Follow your gut, be authentic in what you do. Listen to others, but do it your way. Remember mistakes are at the heart of learning.
How do you create an evenly balanced work and personal life
Creating a work life balance is virtually impossible around a launch phase, I had anticipated this, and know I need to be patient to achieve it. However… I ensure I get lots of fresh air, take time away from my phone, eat healthily and try to do yoga and stretching to relax. It’s easy to get immersed and I have had many days when I look up at the time and its 2am! This is not sustainable and I am trying hard to stop it.
Balance has always been paramount for me and it’s something I prioritise over money (though that is not to undermine the need for both). Elix was born of a personal passion and I intend to maintain the lifestyle values I hold so dear – money means nothing if a life can’t be lived. For me I know this might been a slower growth rate, but it is something I am prepared to accept. In the short term ….its 24/7 for me, but my husband and I are planning our next trip which I view as both relaxation and creative inspiration.
Name a seminal point in your career so far?
As seminal point in my career was realising you need to be ‘brilliant’ at everything, and to embrace the gifts we have. I am not a ‘logical, ordered thinker’, I think and perceive things in many dimensions and find it difficult to ‘stop the ideas’ and switch off. When I worked as consultant, those that problem solved differently found me somewhat chaotic because I didn’t approach things ‘the way they should be done’. I had many moments of self-doubt, but I learnt that a different perspective offered unique opportunities – my approach to creative problem solving was not something everyone found as easy I did, I just needed to find ‘the thing’ that I could make my own.
What gives you ultimate career satisfaction?
Ultimate career satisfaction is to be both creatively unique and to touch people emotionally, in a way that is authentic and respectful. The business world is faster and ever more competitive, but this should never be at the expense of common decency with whoever we work or deal with, or the willingness to give something of value of ourselves. I volunteer for a wonderful food charity called Britebox (which give meal kits ingredients to primary school children in food poverty, teaching them to cook a delicious and nutritious meal from scratch for their family). The care and dedication of this charity (and the other volunteers) leaves all of us involved, richer for it, and am humbled by their on-going selflessness.
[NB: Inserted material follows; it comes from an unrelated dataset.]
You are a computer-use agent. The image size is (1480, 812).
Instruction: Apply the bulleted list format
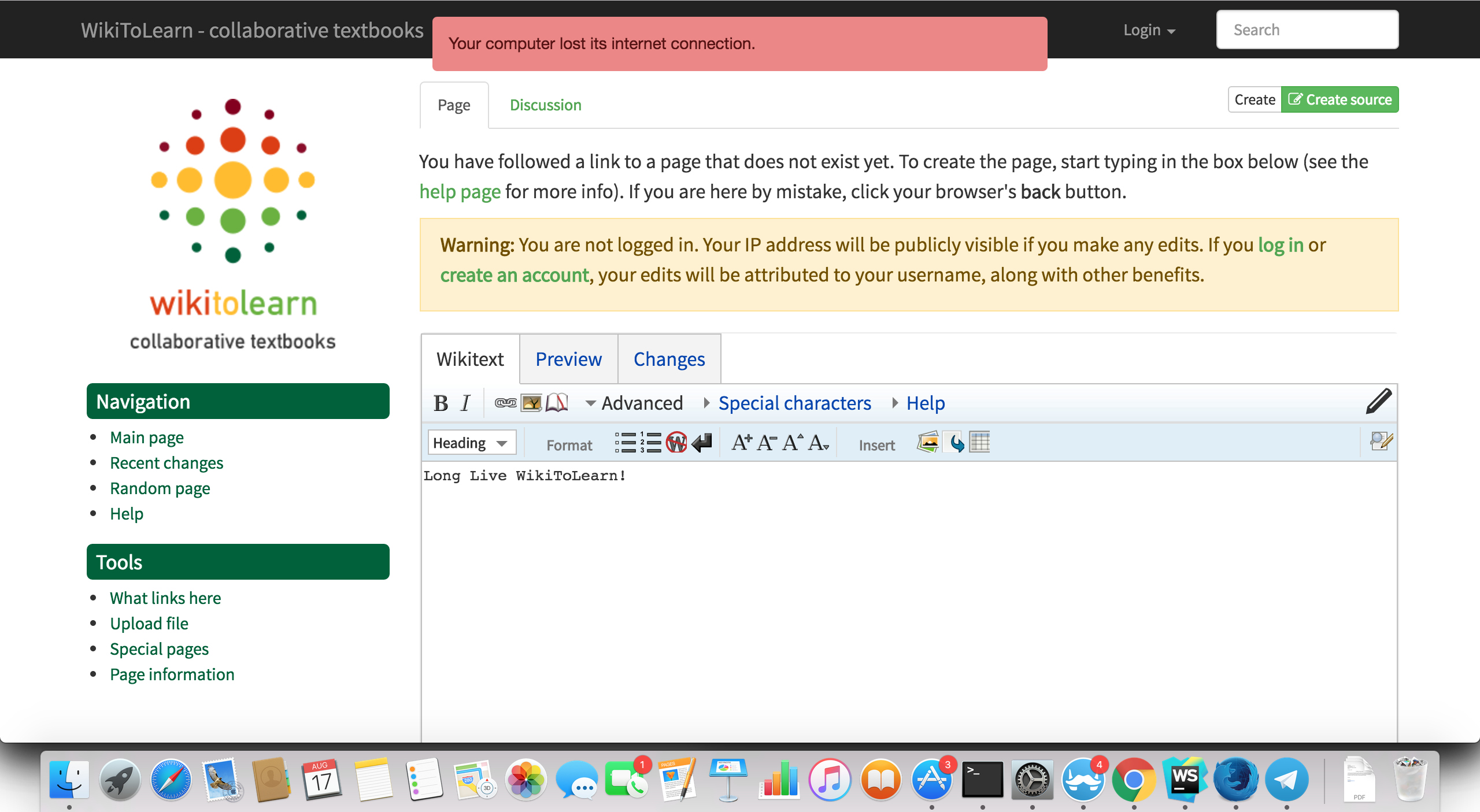(625, 443)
How do you define your own success?
Learning to let go and not being afraid of making mistakes. Social media is going to be a challenge for me as I have strong reservations about its impact on our mental health. When I started my career in marketing, we all knew advertising was an aspiration and not reality. Social media is dangerous because these lines are now blurred. I hope I have the confidence to continue to portray the real me. I’m approaching retirement age in a few years, but have no intention of ever doing this – perhaps I might inspire others to manifest their passion too, because it is very energising. I just need to hold fast and not be afraid to ask for help!
What next for Elix?
This journey has just started so I can’t yet say where it will head. I am certainly looking to tap into the wellbeing and creative categories and can see an opportunity for specific target audiences (eg Wedding market, Corporate Event Workshops). I am not yet fixed to a specific age profile; whilst I know women my age the most obvious target, I have been surprised by the response I have got from gen Z audiences (both men and women) who are tired of blanket brands telling them how and what to feel. It’s important to have goals and targets, but sometimes we should just step back watch things unfold.